The Gallery’s deputy director, Nerissa Campbell, has seen Sakairi navigate these hard times. “Rio’s philosophy, which I think has become an ethos of sorts for the Jazz Gallery, is that ‘there are no jazz emergencies,’” she wrote in an email, adding that Sakairi’s joyful disposition eclipses her frustrations.
Today, Sakairi sits on arts panels and has helped curate prominent jazz festivals, including Newport and North Sea. What she would like to see now is more young musicians taking chances. Years ago, “There was a bit more casualness about playing at the Gallery, which I think is necessary for music to develop,” she said. She’d like to fund a storefront annex where up-and-coming artists can perform and “learn to be compelling for people to want to give them a tip.”
Still, artists of all ages and stages of their careers continue to view the Gallery as a premier venue for creativity. “Rio and the Jazz Gallery are so special in the way that they just allow for art to happen,” said the singer and research artist Sirintip, who petitioned Sakairi for the Gallery to sponsor her interdisciplinary multimedia project “Mycelium” last year. “She’s just very open.”

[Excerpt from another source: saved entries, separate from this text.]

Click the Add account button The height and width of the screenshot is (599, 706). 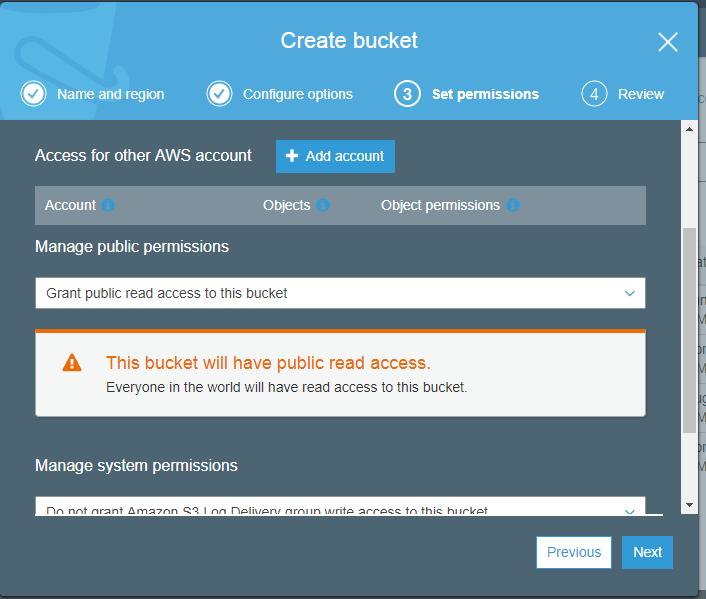(x=335, y=156)
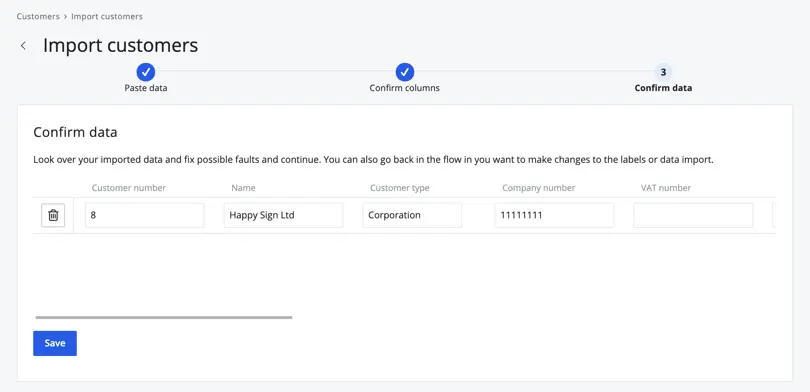Click the empty VAT number field
The width and height of the screenshot is (810, 392).
pyautogui.click(x=693, y=215)
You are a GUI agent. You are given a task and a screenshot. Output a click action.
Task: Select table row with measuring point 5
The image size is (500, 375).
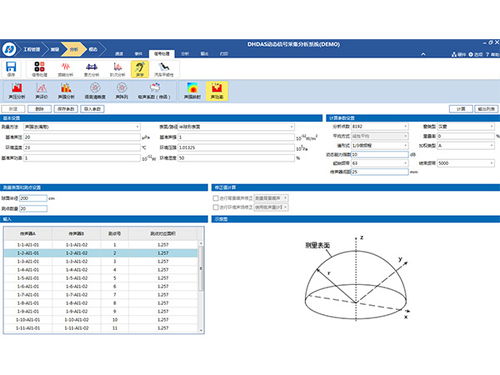[101, 278]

The venue is celebrating its 30th anniversary throughout 2025 with special performances featuring Iyer, Oh, Blake, Kenny Barron, Ron Carter, Jeff Watts and Yosvany Terry, as well as a screening of a vintage Hargrove performance. (The trumpeter died at 49 in November 2018. Fitzgerald died in 2015.)
After two and a half decades at the Jazz Gallery, Sakairi’s tenure is part of the organization’s history. Recently, she uncovered a journal entry from childhood: “It said something like, ‘When I grow up, I want to open a coffee shop or restaurant where my friends who are musicians would come and play music, and this would be a place where people can hang out and have a great time,’” she said. “When I wrote that, I must have really wanted it. Because I feel like the universe heard me.”